Ruit (ger) Schon von weitem sieht man Fackeln und eine Feuerschale leuchten. Bei Minusgraden haben sich einige Ruiter am Dreikönigsabend am Dorfbrunnen eingefunden, es gibt heiße Wurst und alle wärmen sich die Hände am Glühwein oder Kinderpunsch. „Das ist ganz typisch für Ruit“, sagt Ortsvorsteher Aaron Treut. „Das Fest ist ganz spontan entstanden, die Nachbarn haben es kurzentschlossen organisiert.“ Schon der Platz selber zeugt von der Verbundenheit und dem Miteinander der Dorfbewohner. Er entstand 1994 in Eigenleistung anlässlich der 750 Jahr-Feier des 1 500-Seelen-Ortes. Eine schmiedeeiserne Krähe krönt den Brunnen und spielt auf den Spitznamen der Ruiter an, die in der Region als „Krabbe“ (badisch für Krähe) bekannt sind.

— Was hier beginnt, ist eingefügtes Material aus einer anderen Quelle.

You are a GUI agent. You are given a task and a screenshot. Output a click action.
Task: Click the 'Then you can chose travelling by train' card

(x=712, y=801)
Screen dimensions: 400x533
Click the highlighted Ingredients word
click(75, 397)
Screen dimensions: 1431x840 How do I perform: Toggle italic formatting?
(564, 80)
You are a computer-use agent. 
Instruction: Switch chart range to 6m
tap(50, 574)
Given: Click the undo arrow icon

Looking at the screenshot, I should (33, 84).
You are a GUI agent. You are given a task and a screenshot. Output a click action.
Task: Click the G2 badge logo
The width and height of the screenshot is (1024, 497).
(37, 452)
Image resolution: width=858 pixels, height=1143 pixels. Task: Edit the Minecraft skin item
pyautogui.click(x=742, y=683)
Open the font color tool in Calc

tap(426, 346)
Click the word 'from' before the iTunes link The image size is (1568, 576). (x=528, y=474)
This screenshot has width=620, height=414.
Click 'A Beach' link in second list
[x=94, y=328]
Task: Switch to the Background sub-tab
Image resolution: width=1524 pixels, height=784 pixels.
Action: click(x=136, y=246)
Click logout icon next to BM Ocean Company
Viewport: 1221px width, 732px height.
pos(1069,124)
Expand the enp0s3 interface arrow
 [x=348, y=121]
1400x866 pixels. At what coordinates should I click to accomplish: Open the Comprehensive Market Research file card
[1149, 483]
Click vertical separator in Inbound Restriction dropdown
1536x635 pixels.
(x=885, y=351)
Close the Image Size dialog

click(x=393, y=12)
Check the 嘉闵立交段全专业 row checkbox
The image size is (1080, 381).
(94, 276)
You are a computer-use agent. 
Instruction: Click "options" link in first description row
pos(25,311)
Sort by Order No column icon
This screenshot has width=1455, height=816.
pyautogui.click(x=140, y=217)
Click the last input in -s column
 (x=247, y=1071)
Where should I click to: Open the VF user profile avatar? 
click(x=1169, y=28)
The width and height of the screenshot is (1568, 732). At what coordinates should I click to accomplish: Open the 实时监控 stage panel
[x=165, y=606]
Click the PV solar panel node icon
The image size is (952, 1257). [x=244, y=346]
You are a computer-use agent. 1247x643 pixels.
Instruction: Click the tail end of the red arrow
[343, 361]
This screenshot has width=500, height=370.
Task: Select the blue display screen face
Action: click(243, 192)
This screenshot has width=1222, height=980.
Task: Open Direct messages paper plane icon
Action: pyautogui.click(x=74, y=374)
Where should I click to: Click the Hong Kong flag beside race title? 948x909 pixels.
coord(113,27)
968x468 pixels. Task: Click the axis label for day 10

Tochter des Bürgermeisters Robert Scheuble

Auch Edith Treut, Aaron Treuts Mutter, ist da. Sie ist mit der jüngeren Geschichte der Ortschaft Ruit bestens vertraut. Als Tochter des langjährigen Ruiter Bürgermeisters Robert Scheuble hat sie die Belange des Ortes schon von Kindesbeinen an hautnah mitbekommen. Von 1981 bis 2009 war sie zudem auf dem Rathaus in Ruit tätig. Bis 1989 arbeitete sie in der Ortsverwaltung als Sekretärin ihres Vaters, der ab 1951 als Gemeinderat, von 1966 bis zur Eingemeindung 1973 als Bürgermeister und danach als Ortsvorsteher fungierte. Alfred Leicht, seinerzeit Oberbürgermeister in Bretten, hatte sie damals gefragt, ob sie ein halbes Jahr lang einspringen könne. Aus dem halben Jahr wurden 28 Jahre, denn auch unter Scheubles Nachfolger Erich Hochberger behielt sie ihre Stelle. Nicht im Entferntesten hatte sie damals daran gedacht, dass Jahre später ihr Sohn in die Fußstapfen seines Großvaters treten wird und Freude daran hat, sich in der Kommunalpolitik zu engagieren und sich für seinen Heimatort einzusetzen. Ihr Vater verkörperte den Typus eines Dorf-Schultes, der sein Amt mit einer sprichwörtlichen Bauernschläue ausübte. Die Familie hatte früher eine große Landwirtschaft, die musste am Laufen gehalten werden. Auch die vier Kinder mussten schon frühzeitig ihre Pflichten erfüllen. „Er war sehr streng und sehr schaffig“, charakterisiert sie ihren Vater, der 1989 zum Ehrenbürger der Stadt Bretten ernannt wurde und 2015 im Alter von 91 Jahren starb. Heute nimmt Edith Treut das kommunalpolitische Geschehen nur noch als stille Beobachterin wahr. Ihr neues "Amt" als Großmutter hat jetzt Priorität.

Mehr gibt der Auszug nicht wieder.